The design of the OM-3 remained pretty true to the OM-1. The OM-3 had its shutter speed ring located around the lens mount, keeping shutter, aperture and focus controls in one hand. But the OM-3 increased the top speed to 1/2000 all the while remaining a fully mechanical shutter that did not require batteries to fire. The same great Olympus OM viewfinder was in place: a bright and clear finder that somehow seems larger than should be possible for the compact camera it is housed in. Even the pull of the advance lever and the silky click of the shutter firing were consistent within the OM-3.
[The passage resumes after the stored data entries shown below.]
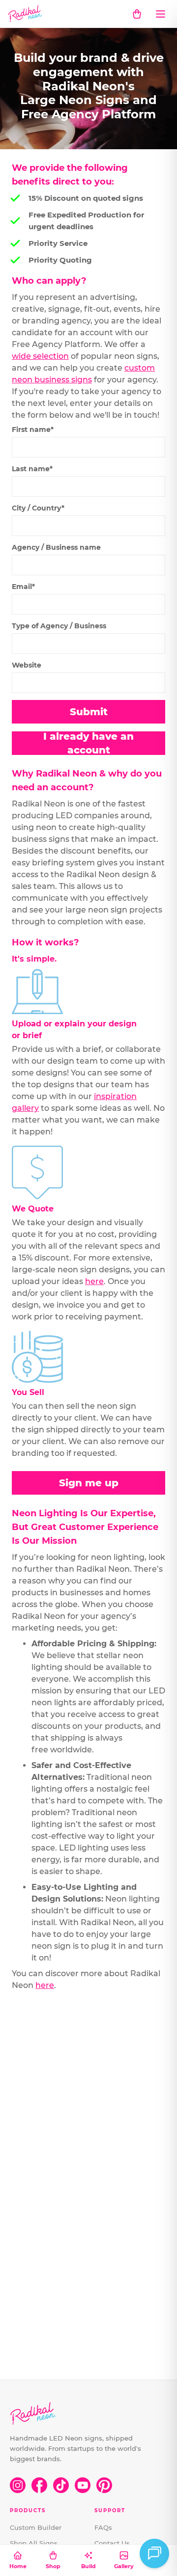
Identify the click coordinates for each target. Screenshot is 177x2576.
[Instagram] (18, 2485)
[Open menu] (160, 14)
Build (88, 2566)
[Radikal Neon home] (25, 14)
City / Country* (38, 508)
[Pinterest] (104, 2485)
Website (26, 665)
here (94, 1281)
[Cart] (137, 14)
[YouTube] (82, 2485)
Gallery (124, 2566)
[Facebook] (39, 2485)
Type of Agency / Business (59, 625)
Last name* (32, 468)
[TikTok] (61, 2485)
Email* (23, 586)
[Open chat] (154, 2553)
So what were the big improvements then? The most notable was the incredibly sophisticated metering system Olympus installed in the OM-3. Users had access to the standard center-weighted metering pattern just as they had previously, but in addition to that there were a spot, multi-spot, as well as highlight and shadow control modes. Spot metering was not a metering type commonly found in SLR cameras at this time, let alone a multi-spot mode that allowed the user to spot meter multiple areas of an image and have the meter average them. The shadow and highlight control modes were similar. The camera could spot meter a section of the image and told to meter in such a way as to render that spot white or black.
As mentioned, the OM-3 top shutter speed was increased to 1/2000. A hot shoe was also built into the camera. The OM-1 and OM-2 relied on a separate accessory that had to be screwed into the prism of the camera to supply a hot, so having one built into the OM-3 was certainly a convenience... and a feature found on almost every other SLR camera being made at the time.
To round out the OM-3 capabilities were interchangeable focusing screens, back doors (to add a Data Back for example) and motor drives (which allowed firing as fast as 5 fps in the right conditions). One notable omission from the OM-3 is any sort of auto exposure capability. This camera is manual all the way.
The OM-3 was discontinued in 1986, probably due in part to competition from the OM-1n and OM-4 cameras which were both in production at the same time. It's short production run and high market price combine to make this one of the rarer cameras in the entire OM series.